Les élus de l'Eurométropole de Strasbourg ont dévoilé mardi, à la veille de son entrée en application, le dispositif de gratuité des transports en commun dans l'agglomération pour les moins de 18 ans, insistant sur l'aspect social et écologique de la mesure.

Dès mercredi, les 84.200 mineurs résidant dans les 33 communes de l'agglomération ou à Kehl (ville allemande juste de l'autre côté du Rhin, desservie par le réseau de tramways strasbourgeois) pourront accéder avec un abonnement gratuit au réseau de transports en commun, qui compte notamment six lignes de tramway, 40 lignes de bus et 13 circuits scolaires.

"Près de 46.000 souscriptions ont déjà été enregistrées, soit plus de la moitié du public cible", s'est félicitée Pia Imbs, la présidente de l'Eurométropole (proche des écologistes).

Pour la collectivité, "l'objectif principal" de cette mesure est de "fidéliser les adultes de demain" dans leur usage des transports en commun, et "d'inciter les parents à ne pas utiliser la voiture" pour les déplacements de leurs enfants.

"L'enjeu est aussi celui de la qualité de l'air, et pour les familles, cela représente un gain de pouvoir d'achat de 500 euros par an pour un couple bénéficiaire de deux Smics avec deux enfants", a ajouté l'élue. "Ainsi, nous réaffirmons le droit à la mobilité pour tous".

Cette mesure coûtera entre 6 et 7 millions d'euros "en année pleine" à l'Eurométropole.

"C'est une vraie joie de voir se concrétiser ce qui était un engagement" pris lors de la campagne municipale, a déclaré la maire écologiste de Strasbourg, Jeanne Barseghian. "C'est un marqueur fort de la priorité donnée à la politique de mobilité et un engagement qui aura évidemment un impact environnemental".

Malgré le succès de la mesure, qui apporte "12% d'abonnés en plus pour la Compagnie des Transports Strasbourgeois (CTS)", selon Alain Jund, vice-président de l'Eurométropole chargé de la mobilité, une augmentation du nombre de véhicules sur le réseau n'est pas envisagée dans l'immédiat.

"On ne sait pas encore quels vont être les types de déplacements et sur quels tronçons du réseau", a expliqué Mme Barseghian. L'abonnement permettra de tracer les déplacements et de "réajuster en conséquence".

La mesure a été présentée comme une "première nationale pour une métropole dotée d'un réseau de tramway". Une mesure équivalente doit également entrer en vigueur à Montpellier le 1er septembre et le 1er janvier à Lille.

Consigne de l'exercice: Selon l'article sur la gratuité des transports à Strasbourg, combien la mesure coûtera-t-elle à l'Eurométropole en année pleine ? La liste provient d'une autre source que l'article sur la gratuité des transports à Strasbourg.

Données extraites:
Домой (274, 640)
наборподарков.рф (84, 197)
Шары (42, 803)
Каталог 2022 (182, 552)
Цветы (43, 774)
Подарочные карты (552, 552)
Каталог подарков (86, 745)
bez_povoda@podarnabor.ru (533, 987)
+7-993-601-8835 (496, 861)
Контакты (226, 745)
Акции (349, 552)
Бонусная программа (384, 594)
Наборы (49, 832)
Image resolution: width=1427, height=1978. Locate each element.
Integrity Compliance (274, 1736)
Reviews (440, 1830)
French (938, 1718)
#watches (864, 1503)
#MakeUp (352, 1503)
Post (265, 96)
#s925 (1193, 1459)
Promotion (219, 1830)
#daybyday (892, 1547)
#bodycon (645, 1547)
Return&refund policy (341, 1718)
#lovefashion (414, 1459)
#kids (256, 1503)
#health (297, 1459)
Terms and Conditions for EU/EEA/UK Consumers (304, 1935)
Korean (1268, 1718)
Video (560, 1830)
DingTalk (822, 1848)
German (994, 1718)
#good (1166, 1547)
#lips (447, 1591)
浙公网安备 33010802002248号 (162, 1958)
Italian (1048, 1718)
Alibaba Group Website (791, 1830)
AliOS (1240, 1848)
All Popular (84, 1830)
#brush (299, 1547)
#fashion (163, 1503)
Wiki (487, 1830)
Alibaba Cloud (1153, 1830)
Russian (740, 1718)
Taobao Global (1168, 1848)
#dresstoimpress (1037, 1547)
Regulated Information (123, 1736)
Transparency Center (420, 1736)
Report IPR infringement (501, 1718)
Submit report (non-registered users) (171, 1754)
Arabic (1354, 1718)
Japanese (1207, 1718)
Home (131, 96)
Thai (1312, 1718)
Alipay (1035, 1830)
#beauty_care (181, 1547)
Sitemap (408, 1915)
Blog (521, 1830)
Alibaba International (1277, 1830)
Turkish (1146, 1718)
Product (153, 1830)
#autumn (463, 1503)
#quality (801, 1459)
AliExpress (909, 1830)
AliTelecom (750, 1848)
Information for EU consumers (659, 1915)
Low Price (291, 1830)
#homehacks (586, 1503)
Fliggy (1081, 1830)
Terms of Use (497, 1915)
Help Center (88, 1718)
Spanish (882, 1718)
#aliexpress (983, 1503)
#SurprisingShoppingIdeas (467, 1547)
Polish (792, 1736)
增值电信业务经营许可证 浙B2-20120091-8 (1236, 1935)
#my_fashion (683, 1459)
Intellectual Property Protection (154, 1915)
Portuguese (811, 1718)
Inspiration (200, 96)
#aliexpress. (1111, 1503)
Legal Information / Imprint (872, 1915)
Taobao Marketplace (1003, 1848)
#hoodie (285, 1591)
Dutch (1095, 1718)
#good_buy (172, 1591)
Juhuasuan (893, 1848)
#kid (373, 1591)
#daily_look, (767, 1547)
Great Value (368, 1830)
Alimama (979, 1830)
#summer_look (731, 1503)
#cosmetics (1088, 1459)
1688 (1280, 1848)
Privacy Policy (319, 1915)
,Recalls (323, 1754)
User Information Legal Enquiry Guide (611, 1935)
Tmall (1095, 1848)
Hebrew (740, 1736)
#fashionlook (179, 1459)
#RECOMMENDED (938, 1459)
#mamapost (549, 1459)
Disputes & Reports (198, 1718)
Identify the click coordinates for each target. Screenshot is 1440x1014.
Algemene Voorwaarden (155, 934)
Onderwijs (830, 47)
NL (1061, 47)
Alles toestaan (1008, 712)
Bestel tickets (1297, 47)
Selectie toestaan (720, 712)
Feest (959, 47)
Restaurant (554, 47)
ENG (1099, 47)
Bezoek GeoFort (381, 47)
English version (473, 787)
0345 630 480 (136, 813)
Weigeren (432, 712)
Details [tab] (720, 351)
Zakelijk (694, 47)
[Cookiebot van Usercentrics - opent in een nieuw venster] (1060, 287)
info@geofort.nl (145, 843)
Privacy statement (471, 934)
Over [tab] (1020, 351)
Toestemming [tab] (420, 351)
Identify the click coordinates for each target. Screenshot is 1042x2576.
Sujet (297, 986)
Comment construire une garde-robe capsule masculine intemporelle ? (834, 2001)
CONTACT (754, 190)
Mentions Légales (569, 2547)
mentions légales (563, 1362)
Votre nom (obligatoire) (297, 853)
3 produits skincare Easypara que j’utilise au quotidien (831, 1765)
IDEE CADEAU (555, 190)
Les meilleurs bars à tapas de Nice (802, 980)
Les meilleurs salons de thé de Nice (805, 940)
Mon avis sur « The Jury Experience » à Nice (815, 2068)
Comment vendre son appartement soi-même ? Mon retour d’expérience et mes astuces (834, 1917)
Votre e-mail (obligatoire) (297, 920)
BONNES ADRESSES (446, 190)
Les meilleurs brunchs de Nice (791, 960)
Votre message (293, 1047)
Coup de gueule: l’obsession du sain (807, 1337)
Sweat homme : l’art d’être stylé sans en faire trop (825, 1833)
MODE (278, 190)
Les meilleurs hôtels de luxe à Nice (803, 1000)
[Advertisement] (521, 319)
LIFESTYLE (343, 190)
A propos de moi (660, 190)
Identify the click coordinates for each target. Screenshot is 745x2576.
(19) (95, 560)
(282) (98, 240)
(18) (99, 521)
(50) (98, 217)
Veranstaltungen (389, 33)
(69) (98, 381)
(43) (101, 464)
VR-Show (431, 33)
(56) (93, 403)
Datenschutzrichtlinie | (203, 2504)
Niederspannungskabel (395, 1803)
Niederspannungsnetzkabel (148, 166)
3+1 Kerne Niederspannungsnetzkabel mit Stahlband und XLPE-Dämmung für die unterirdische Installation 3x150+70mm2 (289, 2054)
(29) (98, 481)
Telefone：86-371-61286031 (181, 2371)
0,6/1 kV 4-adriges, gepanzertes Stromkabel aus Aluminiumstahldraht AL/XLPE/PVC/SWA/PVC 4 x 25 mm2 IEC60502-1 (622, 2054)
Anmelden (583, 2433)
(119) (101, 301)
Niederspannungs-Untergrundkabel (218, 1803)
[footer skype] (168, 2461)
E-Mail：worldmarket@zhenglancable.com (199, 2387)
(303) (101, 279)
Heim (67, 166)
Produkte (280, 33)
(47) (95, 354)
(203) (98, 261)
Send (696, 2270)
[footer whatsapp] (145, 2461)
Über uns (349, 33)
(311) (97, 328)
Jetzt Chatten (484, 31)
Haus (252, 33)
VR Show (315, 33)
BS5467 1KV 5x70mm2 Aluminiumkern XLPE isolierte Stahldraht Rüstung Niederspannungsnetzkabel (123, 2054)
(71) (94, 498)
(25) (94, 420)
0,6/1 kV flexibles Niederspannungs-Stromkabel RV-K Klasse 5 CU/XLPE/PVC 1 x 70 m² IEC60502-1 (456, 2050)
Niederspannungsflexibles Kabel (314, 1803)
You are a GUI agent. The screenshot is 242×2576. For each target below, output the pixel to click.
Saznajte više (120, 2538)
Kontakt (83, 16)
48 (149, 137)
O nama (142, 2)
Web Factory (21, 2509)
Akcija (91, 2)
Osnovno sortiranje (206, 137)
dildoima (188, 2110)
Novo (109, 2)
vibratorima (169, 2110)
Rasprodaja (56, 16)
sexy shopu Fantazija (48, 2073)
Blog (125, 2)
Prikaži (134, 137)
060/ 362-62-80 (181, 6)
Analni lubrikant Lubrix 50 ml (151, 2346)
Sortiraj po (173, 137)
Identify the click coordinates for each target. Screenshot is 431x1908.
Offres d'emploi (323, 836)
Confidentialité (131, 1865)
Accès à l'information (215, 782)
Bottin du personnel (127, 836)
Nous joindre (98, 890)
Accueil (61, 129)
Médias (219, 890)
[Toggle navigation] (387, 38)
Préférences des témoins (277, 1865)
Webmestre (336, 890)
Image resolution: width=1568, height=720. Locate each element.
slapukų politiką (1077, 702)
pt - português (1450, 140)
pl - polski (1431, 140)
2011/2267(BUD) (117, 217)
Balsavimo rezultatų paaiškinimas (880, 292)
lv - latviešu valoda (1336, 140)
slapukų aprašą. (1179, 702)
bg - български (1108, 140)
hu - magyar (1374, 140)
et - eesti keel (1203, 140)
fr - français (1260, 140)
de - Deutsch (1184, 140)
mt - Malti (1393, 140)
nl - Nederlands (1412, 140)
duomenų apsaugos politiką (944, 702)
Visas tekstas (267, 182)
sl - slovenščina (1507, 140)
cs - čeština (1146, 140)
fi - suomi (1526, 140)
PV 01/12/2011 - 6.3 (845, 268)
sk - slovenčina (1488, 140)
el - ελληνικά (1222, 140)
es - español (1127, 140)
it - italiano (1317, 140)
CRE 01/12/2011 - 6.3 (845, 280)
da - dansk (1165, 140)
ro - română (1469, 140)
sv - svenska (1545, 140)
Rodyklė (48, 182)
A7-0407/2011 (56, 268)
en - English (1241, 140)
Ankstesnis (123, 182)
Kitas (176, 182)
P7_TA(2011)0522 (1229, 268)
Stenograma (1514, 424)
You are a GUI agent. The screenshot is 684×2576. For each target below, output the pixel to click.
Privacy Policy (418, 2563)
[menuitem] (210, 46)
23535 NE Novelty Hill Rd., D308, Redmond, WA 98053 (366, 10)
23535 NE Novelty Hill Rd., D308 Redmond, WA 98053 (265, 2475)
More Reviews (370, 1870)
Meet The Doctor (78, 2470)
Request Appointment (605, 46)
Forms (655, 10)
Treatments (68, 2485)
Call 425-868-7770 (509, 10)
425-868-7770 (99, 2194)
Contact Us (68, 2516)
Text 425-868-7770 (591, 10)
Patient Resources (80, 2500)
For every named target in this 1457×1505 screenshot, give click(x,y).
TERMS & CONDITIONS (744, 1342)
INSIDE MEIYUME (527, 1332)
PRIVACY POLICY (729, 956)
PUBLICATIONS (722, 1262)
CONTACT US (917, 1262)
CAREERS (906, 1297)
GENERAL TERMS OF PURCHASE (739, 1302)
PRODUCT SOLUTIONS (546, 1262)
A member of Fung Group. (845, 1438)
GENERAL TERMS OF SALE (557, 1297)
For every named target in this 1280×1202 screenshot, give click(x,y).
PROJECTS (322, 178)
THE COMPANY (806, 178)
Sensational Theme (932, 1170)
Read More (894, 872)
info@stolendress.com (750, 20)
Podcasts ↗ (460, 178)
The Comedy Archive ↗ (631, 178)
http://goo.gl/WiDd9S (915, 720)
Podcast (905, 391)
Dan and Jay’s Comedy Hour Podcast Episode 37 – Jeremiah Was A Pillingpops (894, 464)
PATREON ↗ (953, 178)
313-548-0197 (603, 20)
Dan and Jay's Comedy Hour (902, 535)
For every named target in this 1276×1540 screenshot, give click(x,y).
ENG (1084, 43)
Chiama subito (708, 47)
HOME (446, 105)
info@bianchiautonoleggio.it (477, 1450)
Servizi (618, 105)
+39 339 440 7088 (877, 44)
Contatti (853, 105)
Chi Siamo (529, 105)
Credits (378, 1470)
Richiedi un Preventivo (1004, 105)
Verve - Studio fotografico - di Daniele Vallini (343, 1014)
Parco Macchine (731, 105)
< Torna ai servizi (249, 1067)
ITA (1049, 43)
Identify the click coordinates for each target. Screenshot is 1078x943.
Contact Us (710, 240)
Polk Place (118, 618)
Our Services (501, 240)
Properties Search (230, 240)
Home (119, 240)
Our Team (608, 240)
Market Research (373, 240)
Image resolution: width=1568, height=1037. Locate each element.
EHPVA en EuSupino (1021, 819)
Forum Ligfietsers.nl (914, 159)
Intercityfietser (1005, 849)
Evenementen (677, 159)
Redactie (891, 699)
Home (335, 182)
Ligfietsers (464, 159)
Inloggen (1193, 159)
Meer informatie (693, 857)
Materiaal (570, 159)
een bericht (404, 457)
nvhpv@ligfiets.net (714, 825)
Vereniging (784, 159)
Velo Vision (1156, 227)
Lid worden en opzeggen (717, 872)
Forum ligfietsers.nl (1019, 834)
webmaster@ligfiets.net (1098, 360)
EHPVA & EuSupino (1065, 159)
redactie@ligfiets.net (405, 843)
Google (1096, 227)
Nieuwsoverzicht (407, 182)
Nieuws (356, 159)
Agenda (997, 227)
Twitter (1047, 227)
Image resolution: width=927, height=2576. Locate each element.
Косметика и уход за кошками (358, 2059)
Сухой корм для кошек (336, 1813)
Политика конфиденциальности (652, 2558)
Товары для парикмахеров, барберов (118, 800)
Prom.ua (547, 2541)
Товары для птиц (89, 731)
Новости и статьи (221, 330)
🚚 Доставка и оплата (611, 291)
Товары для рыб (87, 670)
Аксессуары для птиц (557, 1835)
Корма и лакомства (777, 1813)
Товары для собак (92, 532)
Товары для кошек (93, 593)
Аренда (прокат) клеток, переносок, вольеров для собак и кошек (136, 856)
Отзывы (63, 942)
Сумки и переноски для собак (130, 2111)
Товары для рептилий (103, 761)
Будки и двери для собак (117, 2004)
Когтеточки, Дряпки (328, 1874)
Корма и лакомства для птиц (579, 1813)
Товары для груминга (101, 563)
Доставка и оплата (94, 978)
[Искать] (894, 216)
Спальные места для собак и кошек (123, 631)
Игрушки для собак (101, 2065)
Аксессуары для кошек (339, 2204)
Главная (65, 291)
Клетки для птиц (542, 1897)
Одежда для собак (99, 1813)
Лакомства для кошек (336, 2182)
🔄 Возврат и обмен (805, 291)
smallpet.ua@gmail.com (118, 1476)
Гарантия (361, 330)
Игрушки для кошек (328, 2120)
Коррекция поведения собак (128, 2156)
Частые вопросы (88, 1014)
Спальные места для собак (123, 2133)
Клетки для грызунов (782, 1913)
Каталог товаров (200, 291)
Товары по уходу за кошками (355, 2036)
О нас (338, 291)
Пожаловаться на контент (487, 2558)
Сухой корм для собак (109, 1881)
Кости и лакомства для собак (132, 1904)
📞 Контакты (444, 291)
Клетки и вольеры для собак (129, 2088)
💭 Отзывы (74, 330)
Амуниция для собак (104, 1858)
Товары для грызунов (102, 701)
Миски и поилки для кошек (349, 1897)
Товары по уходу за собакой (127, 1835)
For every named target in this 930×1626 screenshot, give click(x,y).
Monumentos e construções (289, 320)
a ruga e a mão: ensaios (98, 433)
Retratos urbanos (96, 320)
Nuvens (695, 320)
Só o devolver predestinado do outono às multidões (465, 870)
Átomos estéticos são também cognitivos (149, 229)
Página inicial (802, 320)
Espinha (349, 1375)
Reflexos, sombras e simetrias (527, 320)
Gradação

Résultat de l'exercice: Entre 6 et 7 millions d'euros.